Blank screen if left alone for too long! (GPU has fallen off the bus!)

So, I turned on my computer and went to put baby to sleep. When I came back, screens were off - I thought they just went to sleep as usual, and tried moving my mouse. Nothing happened. Tried using keyboard, even ctrl+alt+f1~4 to change terminals, and nothing. So I hard reset the computer.

Got back in, used journalctl -o short-precise -k -b -1 (thank you Stack Exchange) and there’s this huge amount of nvidia-modeset error messages:

out 21 21:42:24.001362 johnny-g55590 kernel: NVRM: GPU at PCI:0000:01:00: GPU-699bec45-43f5-ce35-be5f-6f624a2850a7
out 21 21:42:24.001434 johnny-g55590 kernel: NVRM: Xid (PCI:0000:01:00): 79, pid='<unknown>', name=<unknown>, GPU has fallen off the bus.
out 21 21:42:24.001454 johnny-g55590 kernel: NVRM: GPU 0000:01:00.0: GPU has fallen off the bus.
out 21 21:42:24.001467 johnny-g55590 kernel: NVRM: A GPU crash dump has been created. If possible, please run
                                             NVRM: nvidia-bug-report.sh as root to collect this data before
                                             NVRM: the NVIDIA kernel module is unloaded.
out 21 21:42:29.123205 johnny-g55590 kernel: NVRM: Error in service of callback 
out 21 21:42:37.680253 johnny-g55590 kernel: nvidia-modeset: ERROR: GPU:0: Failed to query display engine channel state: 0x0000c57d:0:0:0x00>
out 21 21:42:37.680338 johnny-g55590 kernel: nvidia-modeset: ERROR: GPU:0: Failed to query display engine channel state: 0x0000c57e:0:0:0x00>
out 21 21:42:37.680357 johnny-g55590 kernel: nvidia-modeset: ERROR: GPU:0: Failed to query display engine channel state: 0x0000c57e:1:0:0x00>
out 21 21:42:37.680370 johnny-g55590 kernel: nvidia-modeset: ERROR: GPU:0: Failed to query display engine channel state: 0x0000c57e:2:0:0x00>
out 21 21:42:37.680381 johnny-g55590 kernel: nvidia-modeset: ERROR: GPU:0: Failed to query display engine channel state: 0x0000c57e:3:0:0x00>
out 21 21:42:37.680393 johnny-g55590 kernel: nvidia-modeset: ERROR: GPU:0: Failed to query display engine channel state: 0x0000c57e:4:0:0x00>
out 21 21:42:37.680404 johnny-g55590 kernel: nvidia-modeset: ERROR: GPU:0: Failed to query display engine channel state: 0x0000c57e:5:0:0x00>
out 21 21:42:37.680419 johnny-g55590 kernel: nvidia-modeset: ERROR: GPU:0: Failed to query display engine channel state: 0x0000c57e:6:0:0x00>
out 21 21:42:37.680451 johnny-g55590 kernel: nvidia-modeset: ERROR: GPU:0: Failed to query display engine channel state: 0x0000c57e:7:0:0x00>
out 21 22:13:33.941283 johnny-g55590 kernel: nvidia-modeset: ERROR: GPU:0: Error while waiting for GPU progress: 0x0000c57d:0 2:0:4048:4040

the last line repeats a LOT of times.

I see the message in there saying “please run nvidia-bug-report”, but nothing allows me to interact with the computer after this as no screen shows up.

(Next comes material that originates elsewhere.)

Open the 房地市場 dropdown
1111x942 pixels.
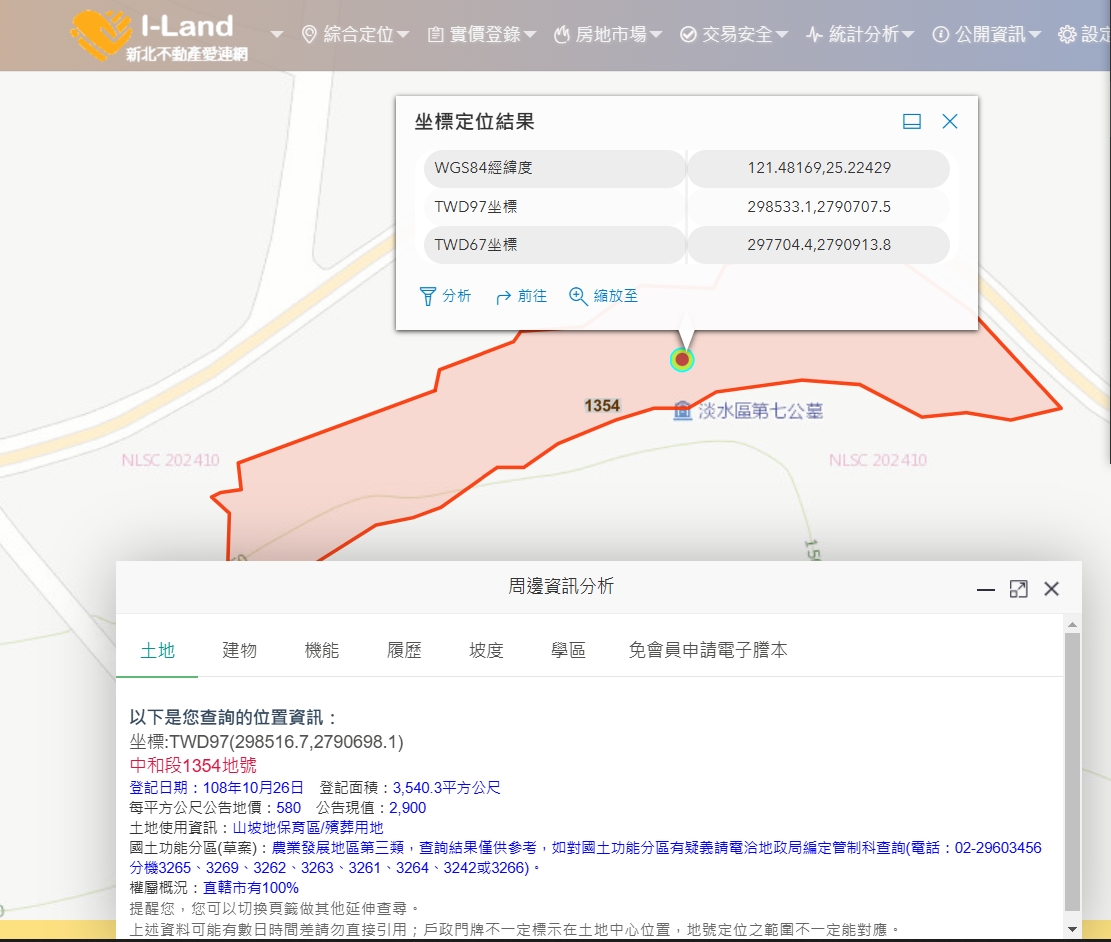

Wondering if I should try to remove the things I changed to disable the intel graphics card here to try to investigate this - since looking around the internet, it seems that “GPU has fallen off the bus.” is said to be a pretty vague error that could be caused by numerous things, like power supply or physical graphics card connection to motherboard…

Which, in both accounts, I think isn’t the case since this is a laptop (Dell G5), properly maintained (I think I open and clean it once a month - ok, maybe it’s over-zealously maintained).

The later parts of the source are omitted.